Salary and Outlook
According to the US Department of Labor, there are 34,200 people employed as environmental science and protection technicians, including health in
the United States.
The median annual salary is $46,900.
Entry level employees earn approximately $29,280 per year and senior employees earn approximately $80,530
Estimates do not include other potential benefits such as health insurance, overtime pay, or retirement benefits that may be offered by employers.
- Perform statistical analysis of environmental data.
- Analyze potential environmental impacts of production process changes, and recommend steps to mitigate negative impacts.
- Set up equipment or stations to monitor and collect pollutants from sites, such as smoke stacks, manufacturing plants, or mechanical equipment.
- Make recommendations to control or eliminate unsafe conditions at workplaces or public facilities.
- Distribute permits, closure plans, or cleanup plans.
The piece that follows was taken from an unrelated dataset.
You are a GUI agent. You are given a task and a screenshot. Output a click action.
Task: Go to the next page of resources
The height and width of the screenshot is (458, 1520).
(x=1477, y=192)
- Maintain files, such as hazardous waste databases, chemical usage data, personnel exposure information, or diagrams showing equipment locations.
- Calculate amount of pollutant in samples or compute air pollution or gas flow in industrial processes, using chemical and mathematical formulas.
- Direct activities of workers in laboratory.
- Weigh, analyze, or measure collected sample particles, such as lead, coal dust, or rock, to determine concentration of pollutants.
- Initiate procedures to close down or fine establishments violating environmental or health regulations.
- Prepare samples or photomicrographs for testing and analysis.
- Determine amounts and kinds of chemicals to use in destroying harmful organisms or removing impurities from purification systems.
- Develop testing procedures.
- Discuss test results and analyses with customers.
- Record test data and prepare reports, summaries, or charts that interpret test results.
- Develop or implement programs for monitoring of environmental pollution or radiation.
- Investigate hazardous conditions or spills or outbreaks of disease or food poisoning, collecting samples for analysis.
- Calibrate microscopes or test instruments.
- Provide information or technical or program assistance to government representatives, employers, or the general public on the issues of public health, environmental protection, or workplace safety.
- Collect samples of gases, soils, water, industrial wastewater, or asbestos products to conduct tests on pollutant levels or identify sources of pollution.
- Monitor emission control devices to ensure they are operating properly and comply with state and federal regulations.
- Inspect sanitary conditions at public facilities.
- Examine and analyze material for presence and concentration of contaminants, such as asbestos, using variety of microscopes.
- Inspect workplaces to ensure the absence of health and safety hazards, such as high noise levels, radiation, or potential lighting hazards.
- Develop or implement site recycling or hazardous waste stream programs.
- Conduct standardized tests to ensure materials or supplies used throughout power supply systems meet processing and safety specifications.